6. Using Temporary Tables to Speed Up Queries
Sorting a subset of a table and creating a temporary table can sometimes speed up queries. It helps avoid multiple sorting operations, and it simplifies the optimizer's work in other ways. For example:
SELECT cust.name, rcvbles.balance, ...... other columns
FROM cust, rcvbles
WHERE cust.customer_ id = rcvlbes.customer_id
AND rcvblls.balance>0
AND cust.postcode> "98000"
ORDER BY cust. name
If this query is going to be executed more than once, find all the unpaid customers in a temporary file and sort by customer name:
SELECT cust.name, rcvbbles.balance, ...... other columns
FROM cust, rcvbles
WHERE cust.customer_id = rcvlbes.customer_id
AND rcvblls.balance>0
ORDER BY cust.name
INTO TEMP cust_with_balance
Then look up in the temp table in the following way:
SELECT * FROM cust_with_balance
WHERE postcode> "98000"
There are fewer rows in the temporary table than in the main table, and the physical order is the requested order, reducing disk I/O, so the query workload can be significantly reduced.

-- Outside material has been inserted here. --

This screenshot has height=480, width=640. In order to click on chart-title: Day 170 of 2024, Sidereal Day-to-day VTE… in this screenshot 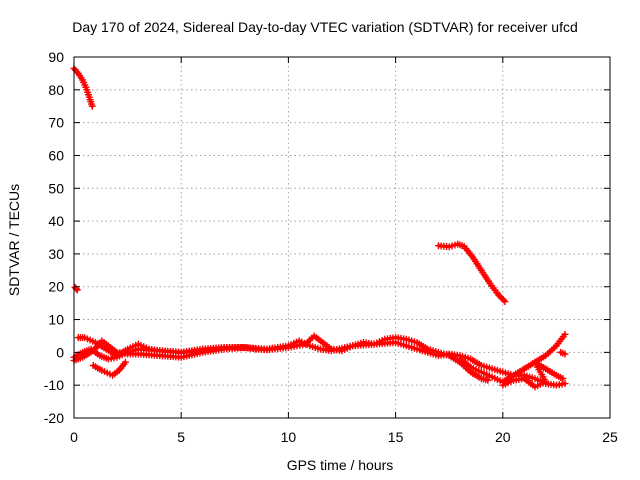, I will do `click(325, 27)`.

Note: Temporary tables do not reflect changes to the primary table after they are created. In the case of frequent data modifications in the main table, be careful not to lose data.
7. Replacing non-sequential accesses with sorting
Non-sequential disk accesses are the slowest operation, as evidenced by the back-and-forth movement of the disk access arm. the SQL statement hides this, making it very easy to write queries that require access to a large number of non-sequential pages when writing applications.
In some cases, replacing non-sequential accesses with the database's ability to sort can improve the query.